(Supplied text Opens)

# How bad is rand() % range?

“Pick a random number between 0 and 10.”

It’s a fairly basic task, often used as a project in introductory programming classes and extended language examples. The most common and straightforward solution is modulus. (Indeed, most CS classes use this exercise purely to introduce the concept of modulus.)

int number = rand() % range;


However, there is a problem with this method — it skews the distribution of numbers produced.

C’s rand() returns an integer in the range [0, RAND_MAX].
For illustration, let’s:
Assume RAND_MAX = 8
Assume rand is a perfect random distribution. (Equal chance of returning any integer in range.)

Let range = 5.

(Supplied text Closes)
(Listed records Opens)

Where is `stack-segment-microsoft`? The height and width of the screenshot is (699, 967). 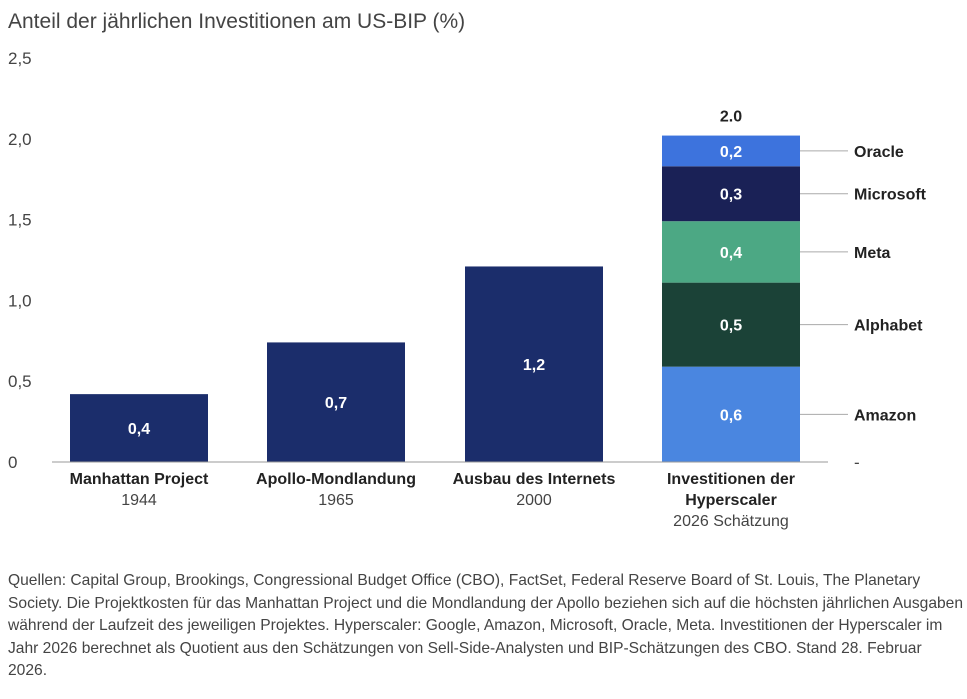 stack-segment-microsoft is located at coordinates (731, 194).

(Listed records Closes)
(Listed records Opens)

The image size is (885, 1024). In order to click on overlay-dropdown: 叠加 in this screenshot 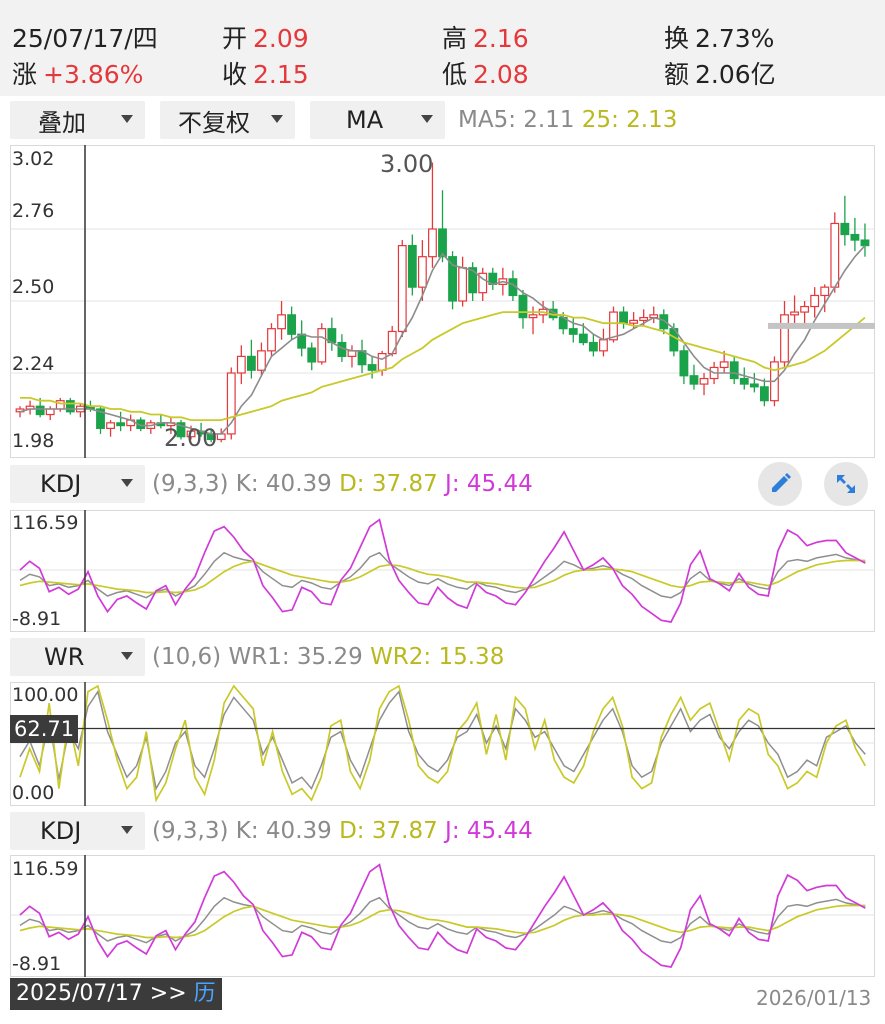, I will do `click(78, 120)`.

(Listed records Closes)

Problem set:
(a) In the text about rand() % range, what value of RAND_MAX is assumed for the illustration?
(b) Pick up the text on rand() % range after its last line and keep writing it.

Responses:
(a) RAND_MAX is assumed to be 8.

(b)
The possible values for number are then:

[0 % 5,
1 % 5,
2 % 5,
3 % 5,
4 % 5,
5 % 5,
6 % 5,
7 % 5,
8 % 5]
=>
[0, 1, 2, 3, 4, 0, 1, 2, 3]


You’ll notice that the [0, 3] range appears *twice*, but 4 only once. Therefore, there is only a 1/9 chance that rand() % 5 will generate a 4, but all other values have a probability of 2/9. That said, there *are* combinations of RAND_MAX and range that will work: for example, RAND_MAX = 7, range = 4:

[0, 1, 2, 3, 4, 5, 6, 7] % 4 => [0, 1, 2, 3, 0, 1, 2, 3]


Of course, on a real system, RAND_MAX is never so low. To analyse the actual ranges, we’ll need to rely on more advanced statistics.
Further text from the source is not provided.